Trata-se, como diz Ana Guedes, de mais um passo numa luta de muitas frentes contra a tortura e sua absoluta banalização. Na verdade, essa luta envolve até reafirmar continuamente o conceito de tortura, para evitar as armadilhas da desqualificação técnica ou jurídica, quando as injúrias a que se submete alguém não têm por propósito arrancar-lhe uma confissão. Tortura é, segundo o artigo 1º da Convenção da ONU “Sobre a tortura e outros tratamentos ou penas cruéis, desumanos ou degradantes”, de 10 de dezembro de 1984.
“Qualquer ato pelo qual dores ou sofrimentos agudos, físicos ou mentais são infligidos intencionalmente a uma pessoa a fim de obter, dela ou de terceira pessoa, informações ou confissões; de castigá-la por ato que ela ou uma terceira pessoa tenha cometido ou seja suspeita de ter cometido; de intimidar ou coagir esta pessoa ou outras pessoas; ou por qualquer motivo baseado em discriminação de qualquer natureza; quando tais dores ou sofrimentos são infligidos por um funcionário público ou outra pessoa no exercício de funções públicas, por sua instigação, ou com seu consentimento ou aquiescência”.
A tortura, na verdade, é prática que percorre toda a história da humanidade, em todos os quadrantes do planeta, e em todos os tipos de civilização, como descrevem um sem número de obras, inclusive o extremamente incômodo livro de Glauco Mattoso – pela irreverência com que tratou tema tão trágico –, O que é Tortura, da Coleção Primeiros Passos, da Brasiliense.

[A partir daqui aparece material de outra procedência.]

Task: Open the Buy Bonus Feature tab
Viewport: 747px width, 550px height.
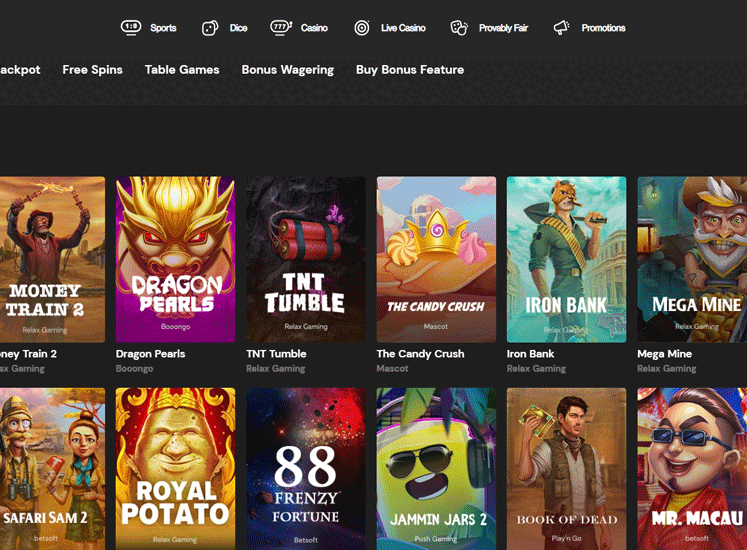Action: (410, 70)
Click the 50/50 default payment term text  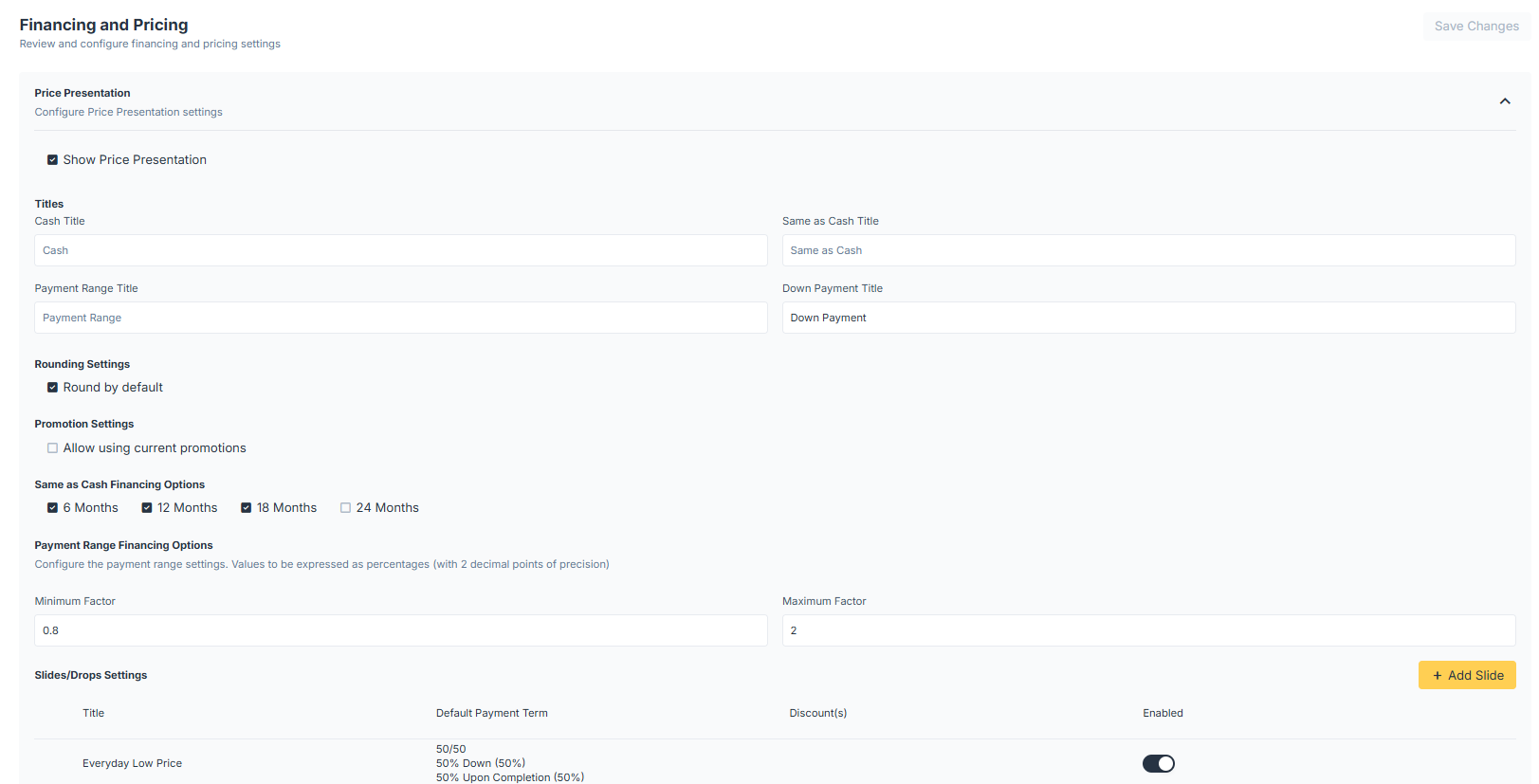pyautogui.click(x=451, y=749)
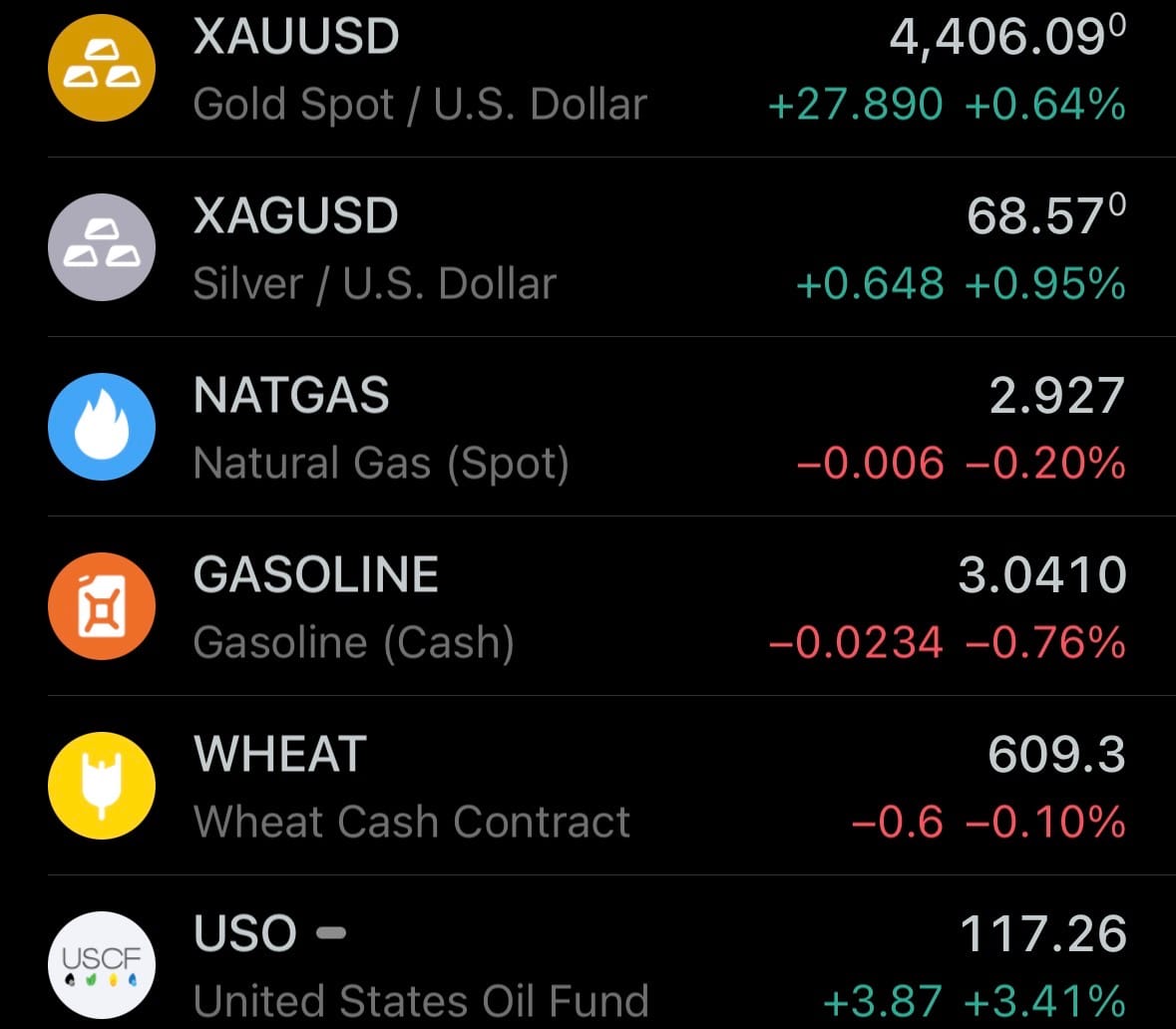1176x1029 pixels.
Task: Open the XAUUSD symbol name
Action: pos(296,37)
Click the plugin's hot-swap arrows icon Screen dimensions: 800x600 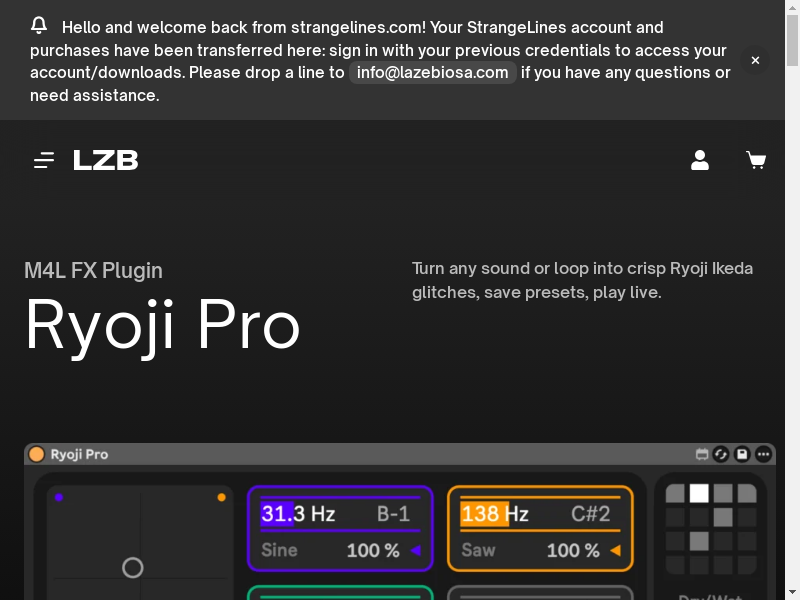point(721,454)
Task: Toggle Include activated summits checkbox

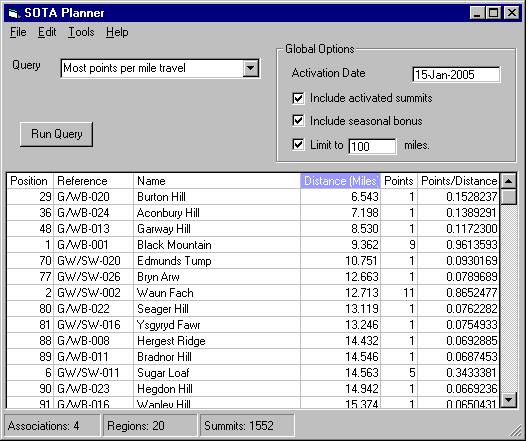Action: 298,98

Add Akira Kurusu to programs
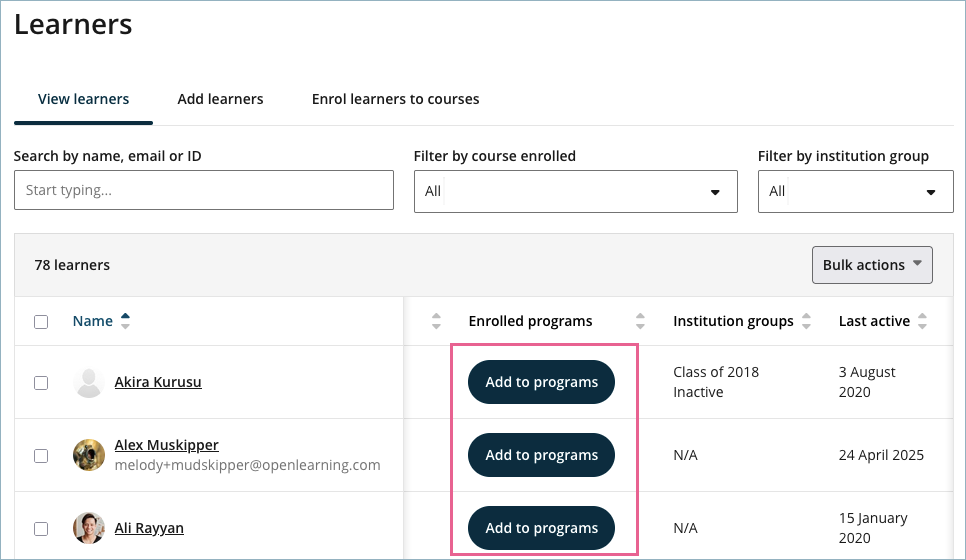pos(541,382)
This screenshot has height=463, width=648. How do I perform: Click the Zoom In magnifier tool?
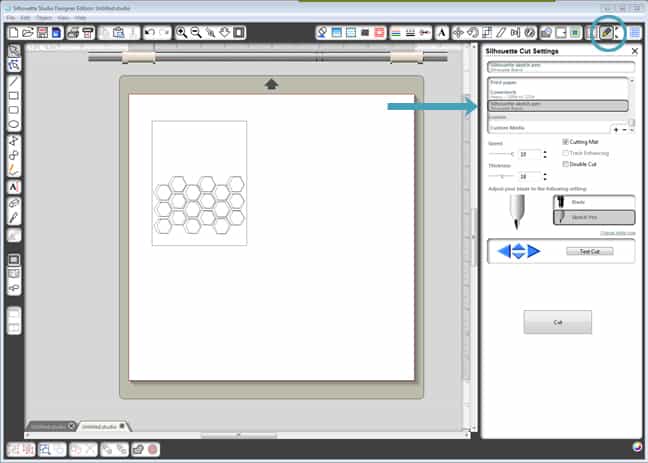pyautogui.click(x=181, y=33)
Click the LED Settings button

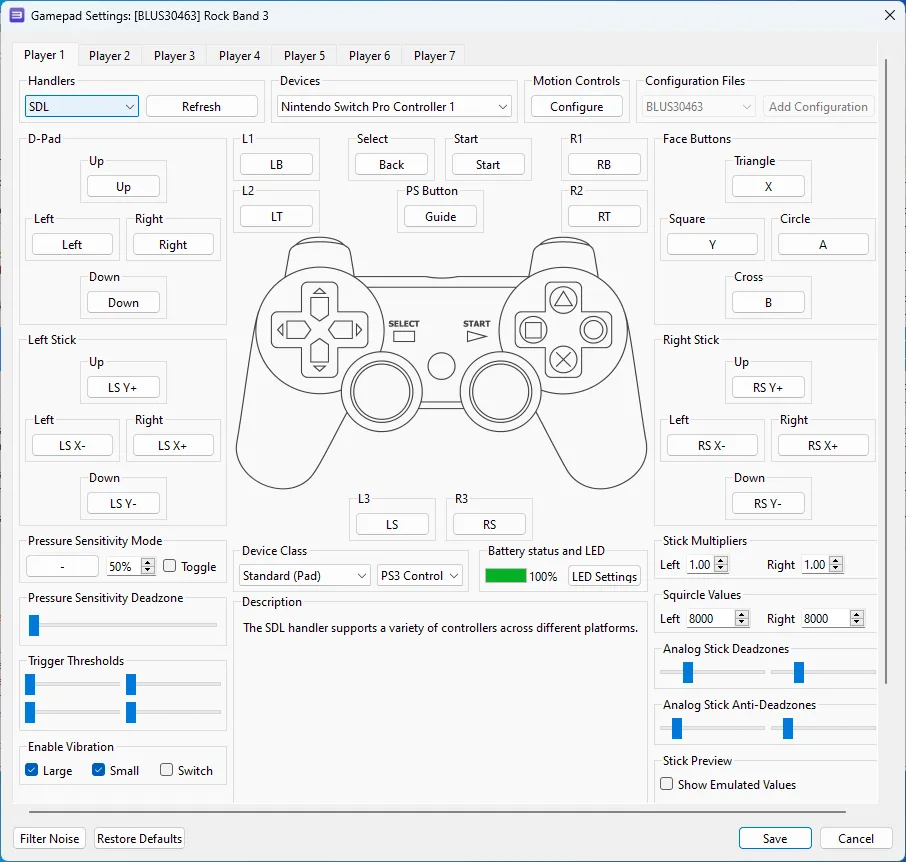point(604,576)
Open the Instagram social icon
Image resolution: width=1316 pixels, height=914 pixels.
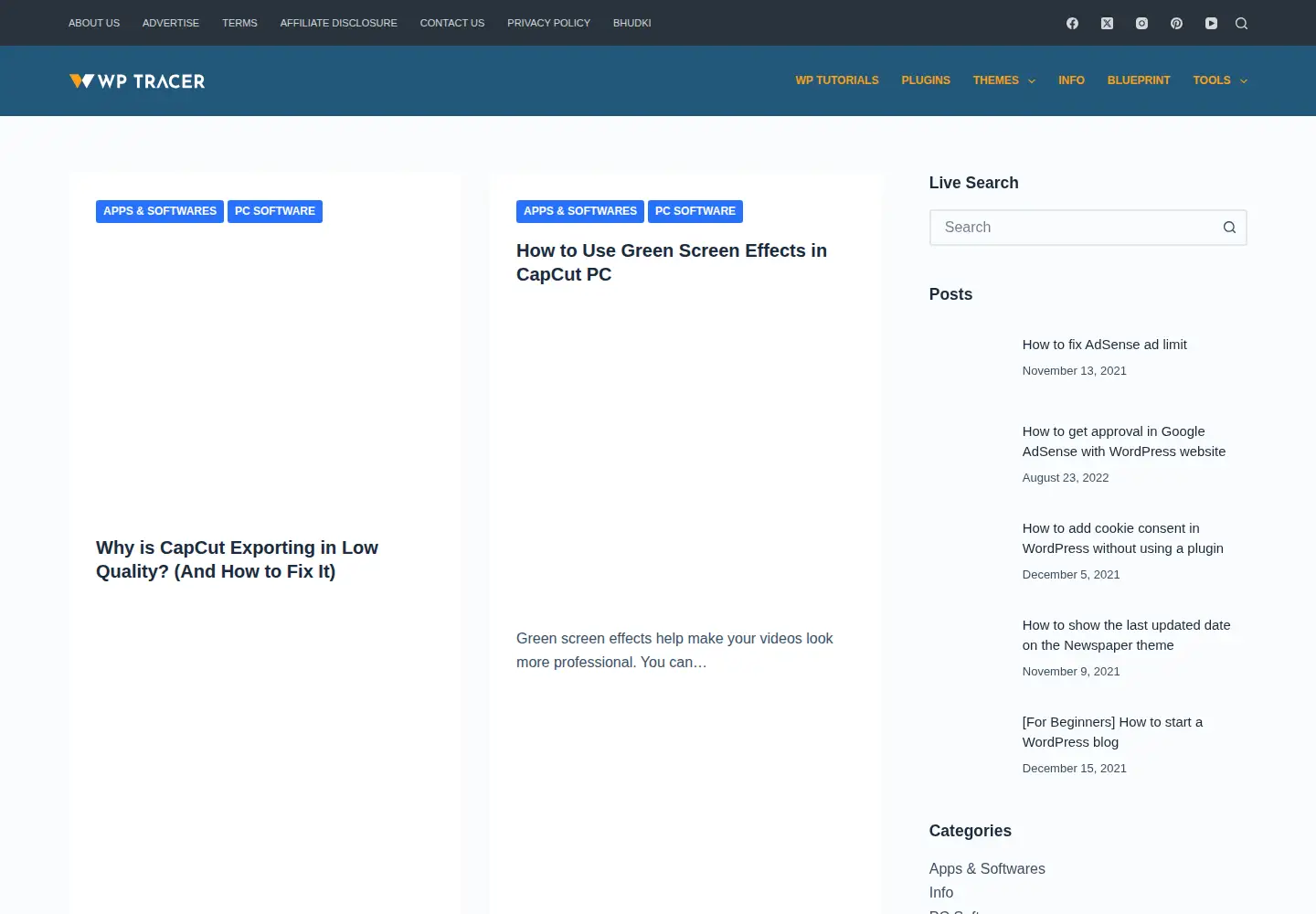tap(1141, 23)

É uma prática que ganha status especial durante os anos da Inquisição da igreja Católica e assim permanece até começar a ser publicamente execrada no século XVIII. No final desse século, “a tortura será denunciada como resto das barbáries de uma outra época; marca de uma selvageria denunciada como ‘gótica’”, diz Michel Foucault em seu famoso Vigiar e Punir (página35, da 23ª edição publicada pela Vozes).
Na sociedade brasileira, fundada sobre um regime escravista que ocupou mais de três de seus cinco séculos de existência, a tortura é prática profundamente entranhada. E de novo citando a palestra de Cecília Coimbra, “a relação entre pobreza e criminalidade, disseminadas por todo o século XX, hoje atualiza-se e está presente nas falas daqueles que defendem a militarização da segurança pública, temerosos pelas ondas de violência que os meios de comunicação alardeiam. Está presente quando acreditamos que é uma realidade vivermos em uma ‘guerra civil’ e que é natural que suspeitos – ou que pobres – sejam torturados e até desapareçam”.
Será longa, certamente muito longa a luta contra esse olhar naturalizado para a tortura, isso que busca, "à custa do sofrimento corporal insuportável, introduzir uma cunha que leve à cisão entre o corpo e a mente”, como disse o psicanalista Hélio Pellegrino, em artigo citado no Brasil: Nunca Mais, organizado pelo então arcebispo de São Paulo, Dom Paulo Evaristo Arns.

Na tortura, Pellegrino acrescentou, “o problema da alienação alcança o seu ponto crucial". É fundamental, portanto, manter o asco, a náusea, contra essas imagens aterrorizantes da invasão bárbara ao território sagrado do outro que alguns ainda têm a desfaçatez de justificar como brincadeira. Na verdade, é preciso combater todos os Abu Graibs, onde quer que eles se apresentem, mesmo num tempo em que a violência se ergue como uma contra-linguagem de um mundo que a todos desorienta.

Mariluce Moura é jornalista e autora do romance "A revolta das vísceras", relativo ao período da ditadura militar.